## Task details
Among the records below, find the line with "Screen dimensions: 644x343" and the line with "This screenshot has height=868, width=490.". Set down both and every line between, exactly and with no pictures, but nothing else.

## Materials provided
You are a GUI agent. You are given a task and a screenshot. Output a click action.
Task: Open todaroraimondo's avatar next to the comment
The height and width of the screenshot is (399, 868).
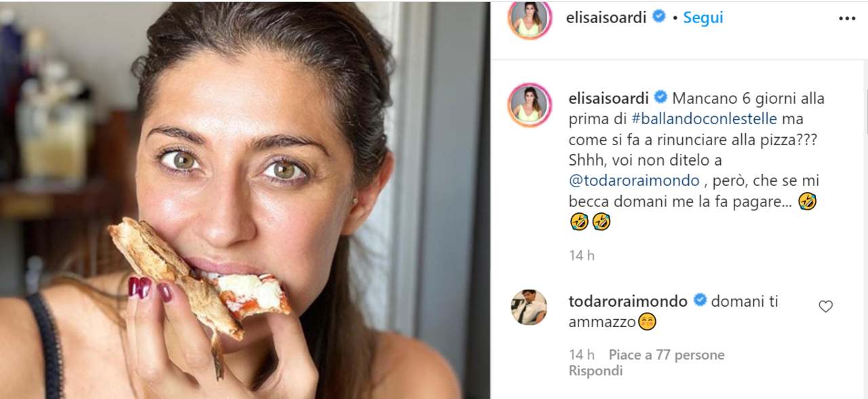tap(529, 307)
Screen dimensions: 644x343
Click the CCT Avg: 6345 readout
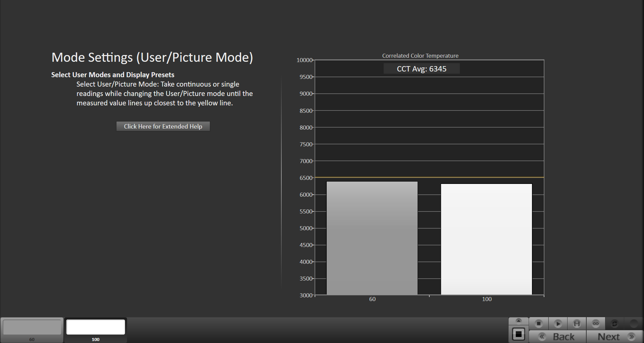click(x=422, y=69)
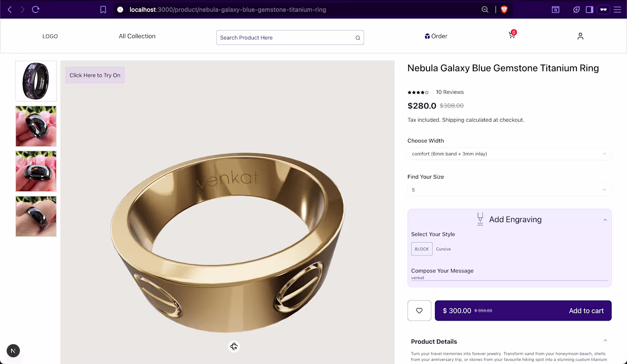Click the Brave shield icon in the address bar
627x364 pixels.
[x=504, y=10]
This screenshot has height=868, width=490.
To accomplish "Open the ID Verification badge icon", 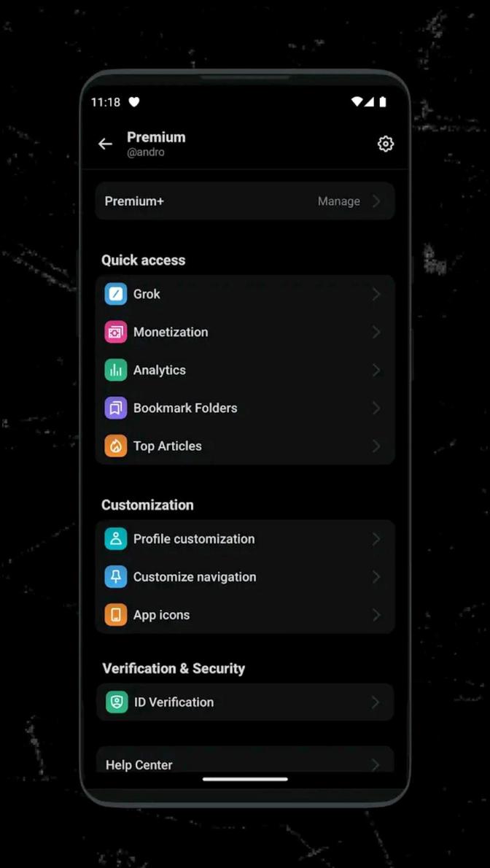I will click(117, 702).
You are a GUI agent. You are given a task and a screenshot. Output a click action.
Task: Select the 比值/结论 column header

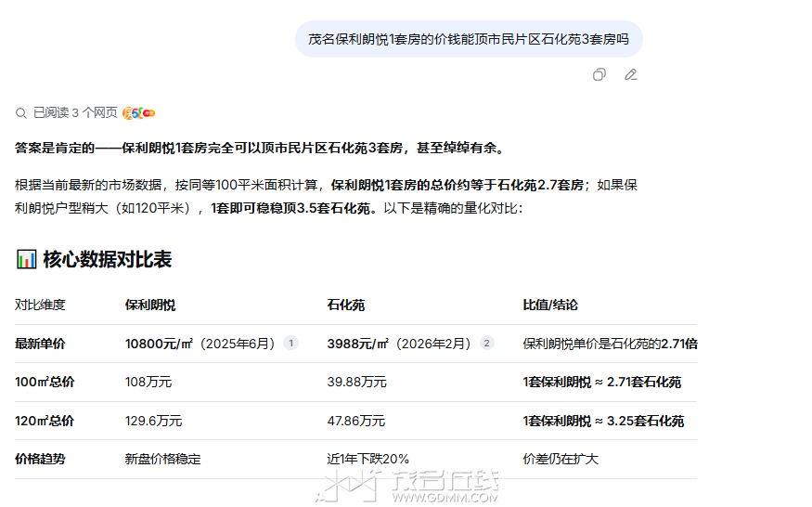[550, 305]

## Finished task
Screen dimensions: 644x343
Click the CCT Avg: 6345 readout
click(x=422, y=69)
Click the Brave shield icon in the address bar
627x364 pixels.
[x=504, y=10]
This screenshot has height=868, width=490.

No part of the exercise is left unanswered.